Minister of Economy, Infrastructure, Shipping and Tourism
- In office 23 September 2015 – 5 November 2016
- Prime Minister: Alexis Tsipras
- Preceded by: Nikos Christodoulakis
- Succeeded by: Dimitri B. Papadimitriou
- In office 27 January 2015 – 28 August 2015
- Prime Minister: Alexis Tsipras
- Preceded by: Konstantinos Skrekas
- Succeeded by: Nikos Christodoulakis

Member of the Hellenic Parliament for Chania
- Incumbent
- Assumed office 6 May 2012

Personal details
- Born: 8 November 1953 (age 72) Chania, Greece
- Party: Syriza
- Spouse: Themis Geckou
- Children: Two children
- Alma mater: University of Athens Newcastle University

= Giorgos Stathakis =

Greek politician and economist

Giorgos Stathakis (Γιώργος Σταθάκης; born 8 November 1953) is a Greek politician and economist. From 27 January to 28 August 2015, he served as the Minister of Economy, Infrastructure, Shipping and Tourism in the cabinet of Alexis Tsipras. He has also been a Member of the Hellenic Parliament for Chania since May 2012.

Stathakis is a professor of political economy at the University of Crete, but has been on leave since being elected as an MP. He was formerly a Vice-Rector of the university.

==Early life and education==

Stathakis graduated from the University of Athens in 1976 with degree in economics. He continued his studies, graduating in 1978 with a Master's degree in economics, and in 1983 with a Doctorate in economics, both from Newcastle University. His doctoral thesis was titled: "Industrial Development and the Regional Problem: The Case of Greece".

==Academic career==

Stathakis worked at the Mediterranean Studies Foundation from 1985 to 1986 and at the Computer Technology Institute in Patras from 1986 to 1987. From 1987 to 1988 he worked as a visiting researcher at the Center for Byzantine and Modern Greek Studies, Queens College, City University of New York, and as a visiting scholar from 1992 to 1993 at the Center for European Studies, Harvard University.

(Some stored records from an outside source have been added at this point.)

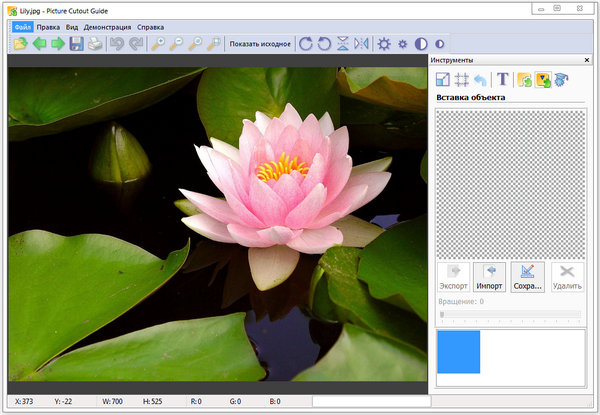Flip image horizontally with mirror icon
The height and width of the screenshot is (415, 600).
tap(361, 44)
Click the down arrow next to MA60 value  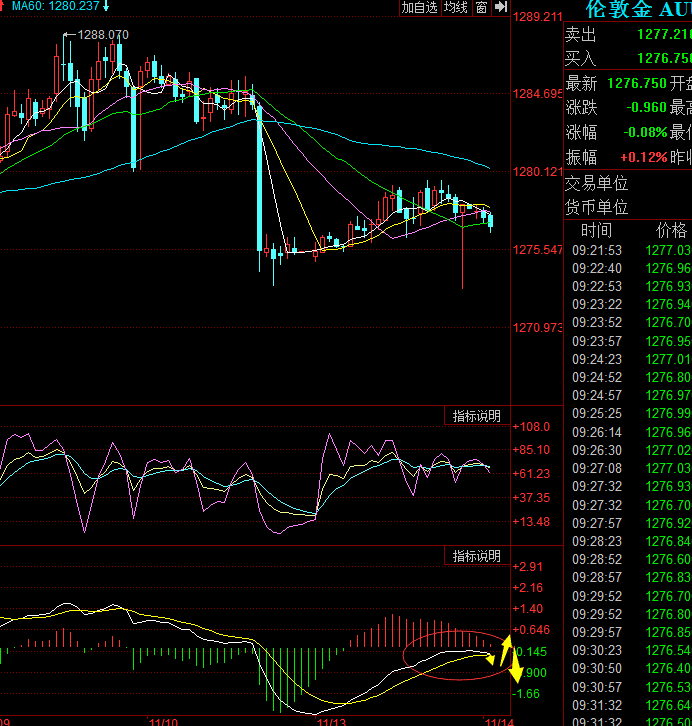click(x=106, y=6)
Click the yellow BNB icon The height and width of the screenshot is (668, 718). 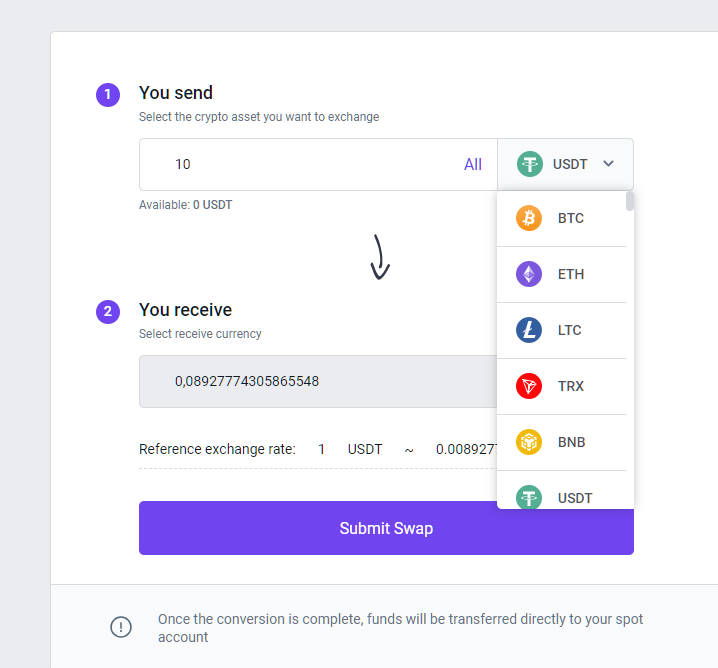coord(529,442)
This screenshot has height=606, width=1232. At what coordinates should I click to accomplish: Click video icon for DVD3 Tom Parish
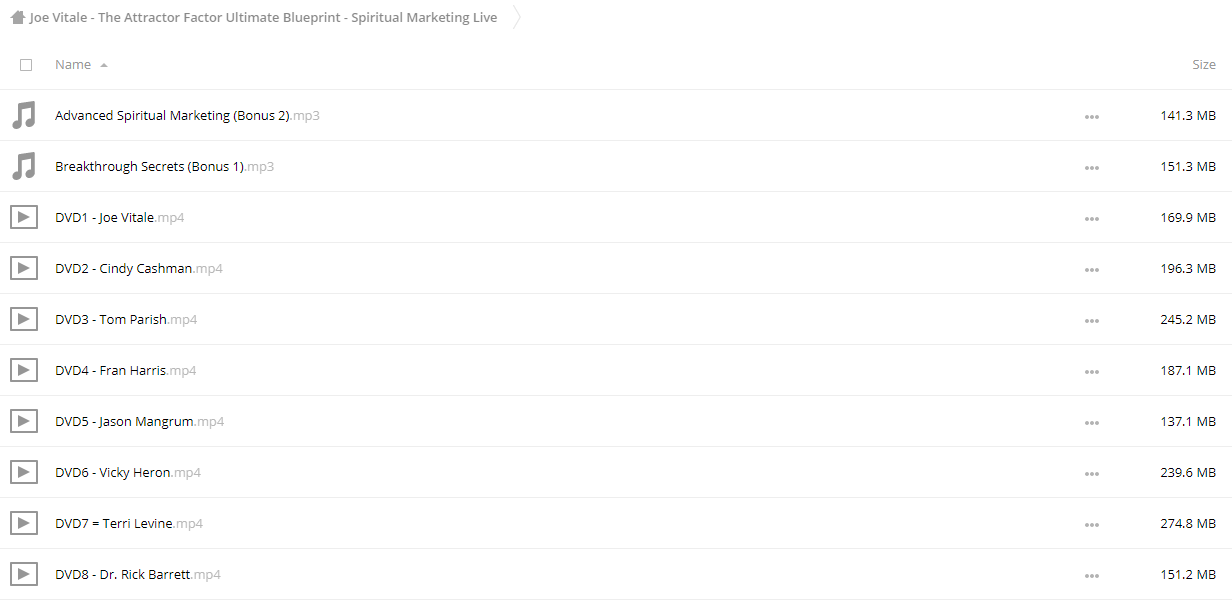tap(23, 319)
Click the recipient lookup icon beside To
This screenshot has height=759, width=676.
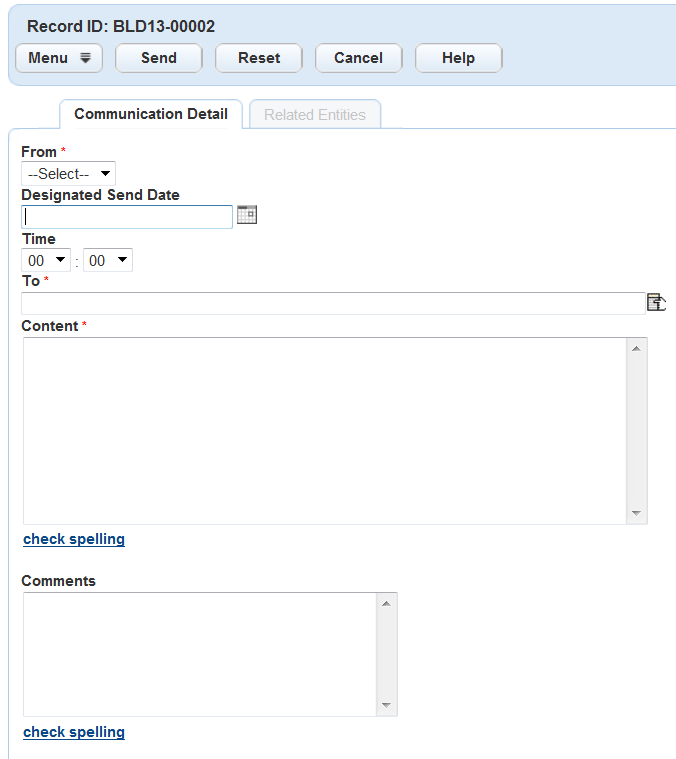(656, 302)
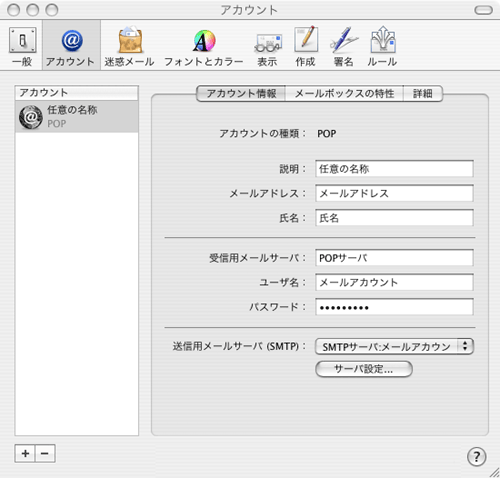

In 1988 he joined the staff at the University of Crete as a lecturer. He became an associate professor in 1992 and in 1997 became a full professor of political economy. His teaching focuses on Marxist analysis and economic methodology. Stathakis has also been one of three Vice-Rectors of the University of Crete, but stepped down following the May 2012 legislative election.

==Political career==

Stathakis was first elected as a Member of the Hellenic Parliament for Chania in the May 2012 Greek legislative election. He was re-elected in the June 2012 legislative election and in the January 2015 legislative election.

Stathakis is reportedly seen as "more market-friendly" than most of his colleagues in Syriza. Alexis Tsipras has reportedly said that Stathakis is "so valuable that if he didn't exist he would have to be invented".

Before Syriza came to power following the 2015 legislative election, Stathakis served as the shadow development minister in the Shadow Cabinet of Alexis Tsipras. In an interview with the Financial Times before the 2015 legislative election, Stathakis set out Syriza's plan to crack down on Greek oligarchs if it won the election.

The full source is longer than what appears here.